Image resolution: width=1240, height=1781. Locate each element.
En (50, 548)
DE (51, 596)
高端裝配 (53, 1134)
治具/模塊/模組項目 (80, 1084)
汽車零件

▶ _REQUIRED WORK_:
Rewrite the lines above with "element" changed to "item", leaving everything else the same.

▶ _RESULT_:
Image resolution: width=1240, height=1781. Locate each item.
En (50, 548)
DE (51, 596)
高端裝配 (53, 1134)
治具/模塊/模組項目 (80, 1084)
汽車零件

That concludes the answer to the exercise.